Las alturas de los artistas
No es asunto de pedirles algo en especial a los artistas, pero es señalar como nuestro mismo arte era termómetro de nuestra sociedad, para decirlo de la manera más polémica posible, de la capacidad ética de la sociedad. Esto, sin embargo, no quiere decir que fuera nula o necesariamente pequeña la capacidad ética, pero sí que se las arreglaba entre profundos vacíos y baches.
En un amago de clasificación, es importante señalar, dos casos interesantes sobre los que queremos profundizar en la siguiente entrada. Como búsqueda de referentes o de sentido que generan luces frente al narcotráfico, desde lugares distintos al Estado, nos encontramos el caso de Beatriz González y de David Manzur.
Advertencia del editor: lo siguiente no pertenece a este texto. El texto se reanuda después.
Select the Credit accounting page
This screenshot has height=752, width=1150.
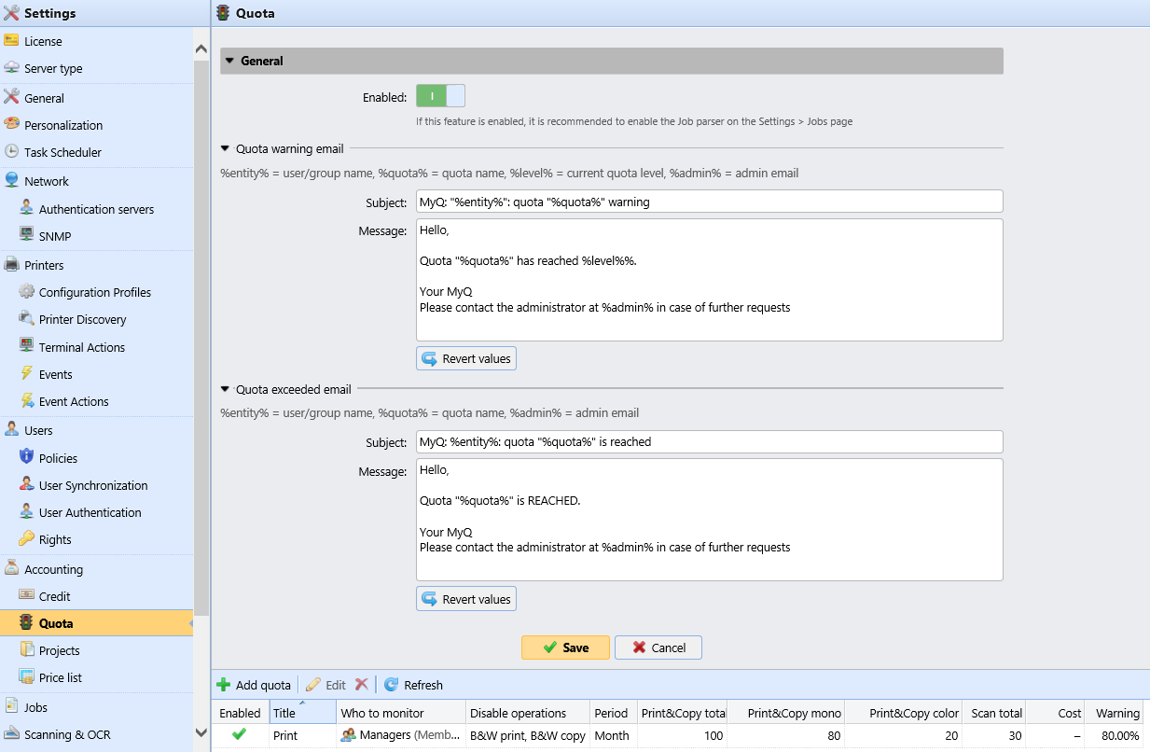56,595
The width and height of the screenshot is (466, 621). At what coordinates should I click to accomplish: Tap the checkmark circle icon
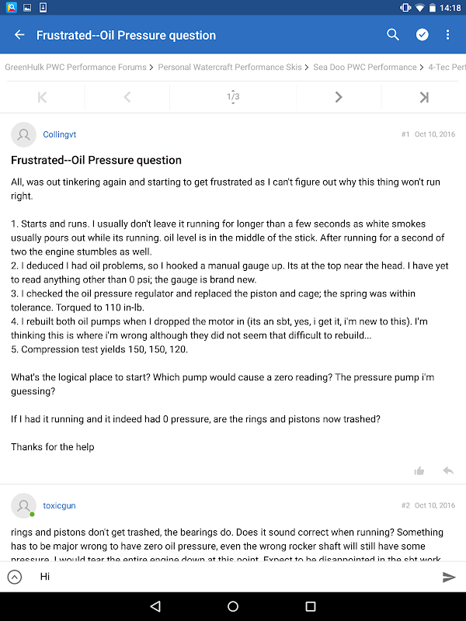[422, 35]
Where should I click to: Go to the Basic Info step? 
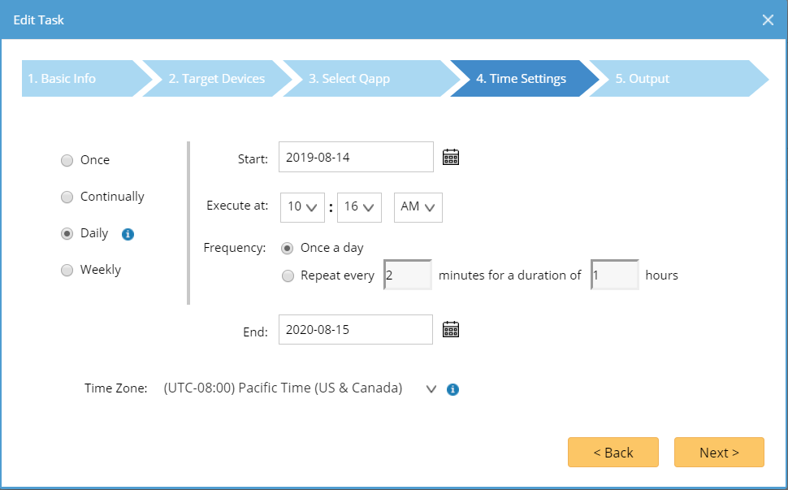pos(80,79)
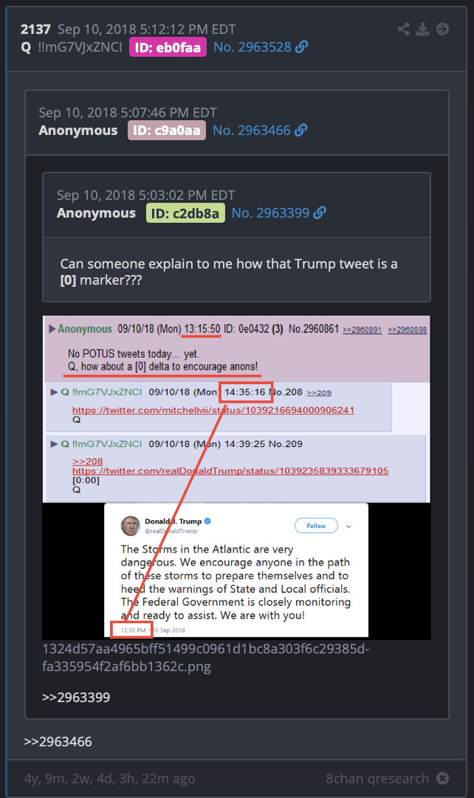Open post link No. 2963466

[251, 131]
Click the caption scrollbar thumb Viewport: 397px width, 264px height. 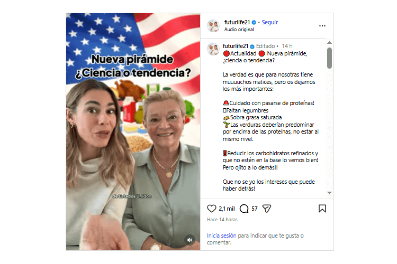tap(329, 58)
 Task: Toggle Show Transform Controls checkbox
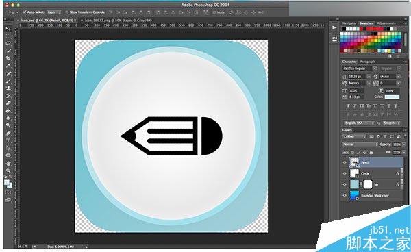pyautogui.click(x=67, y=12)
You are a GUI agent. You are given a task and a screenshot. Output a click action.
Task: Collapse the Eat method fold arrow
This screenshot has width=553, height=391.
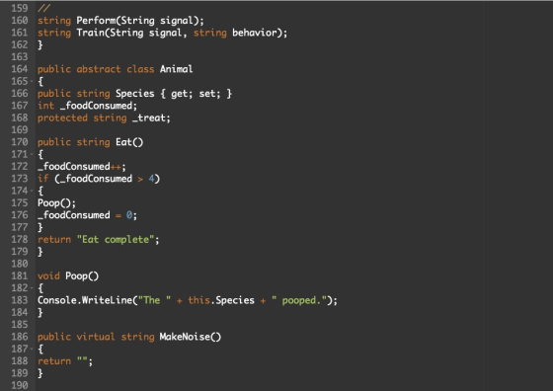[x=32, y=154]
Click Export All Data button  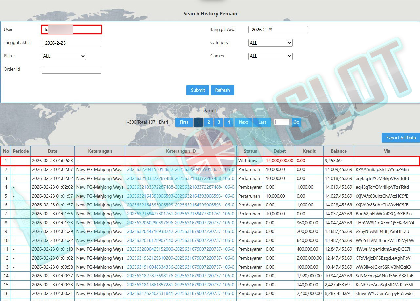[x=401, y=138]
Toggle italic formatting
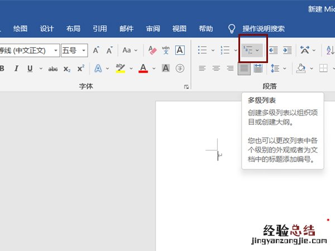This screenshot has width=335, height=251. click(x=16, y=69)
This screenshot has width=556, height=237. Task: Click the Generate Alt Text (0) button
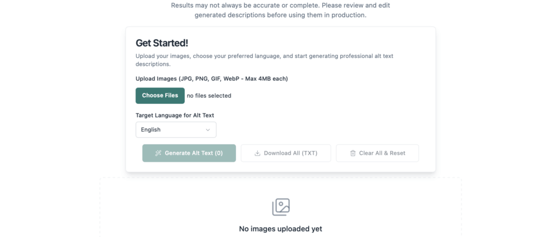coord(189,153)
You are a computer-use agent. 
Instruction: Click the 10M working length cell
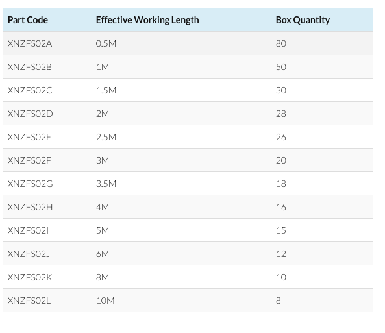105,301
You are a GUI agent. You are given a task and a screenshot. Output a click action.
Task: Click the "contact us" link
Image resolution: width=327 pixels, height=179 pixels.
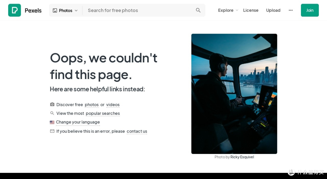click(137, 131)
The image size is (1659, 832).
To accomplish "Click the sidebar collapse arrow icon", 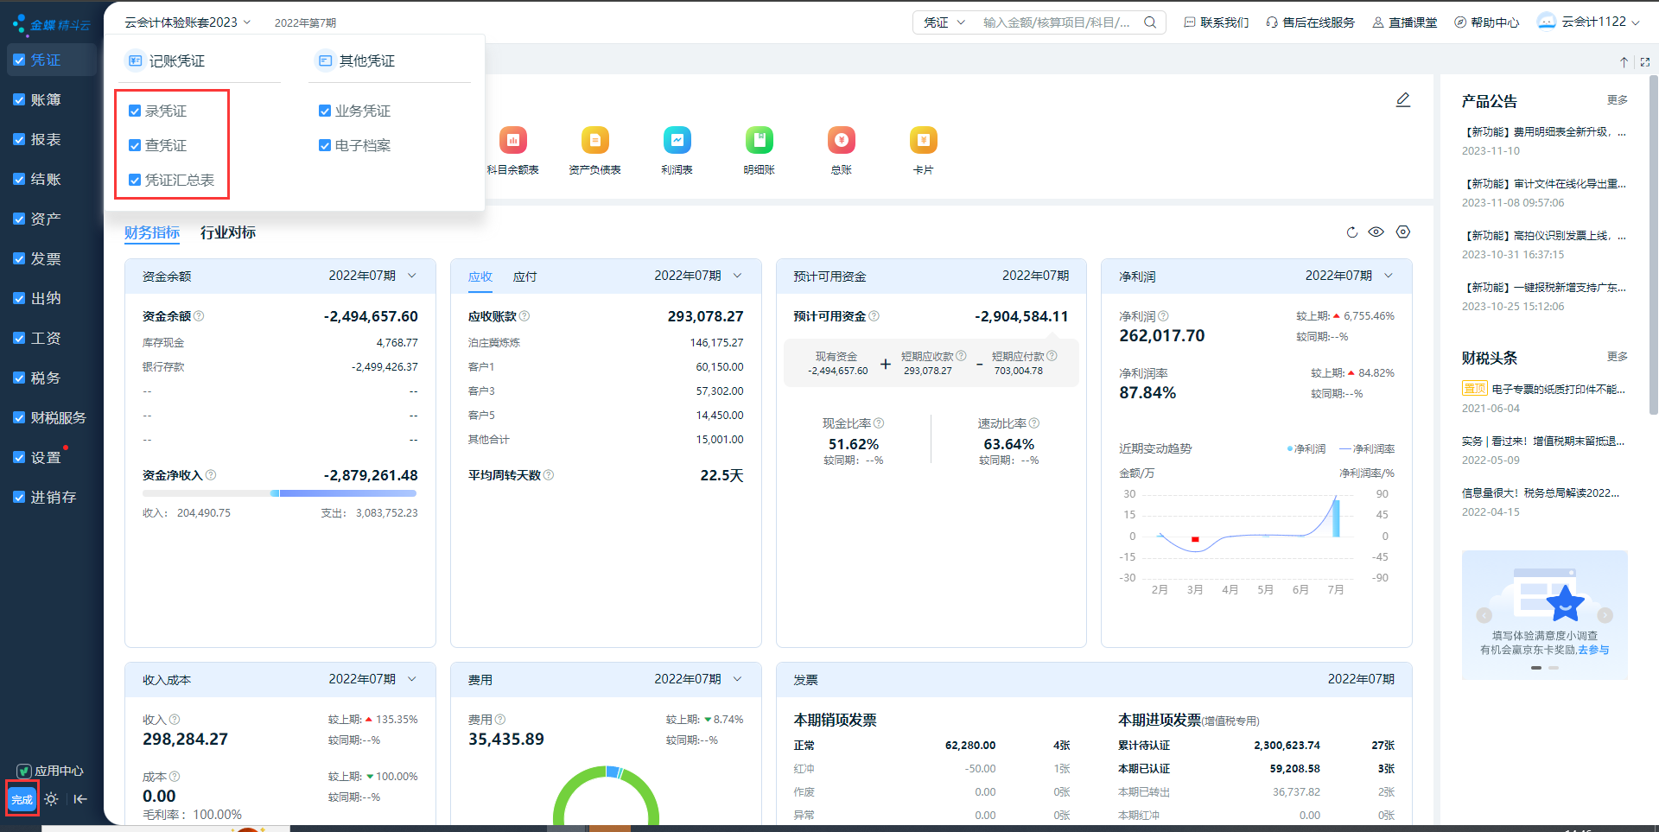I will pos(80,799).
Entre la maraña de artistas enriquecidos gracias a la disponibilidad del narcotráfico para pagar por el arte como lujo y distinción, y más allá de la postura y de la pose del artistas que para su fortuna es hijo de un tiempo de crisis y se apropia de un contexto de horror, está el cuestionamiento estético al narcotráfico de Beatriz González y la oposición simbólica de Manzur que establecía como corrupta (o indigna) la obra que había estado en manos del narcotraficante.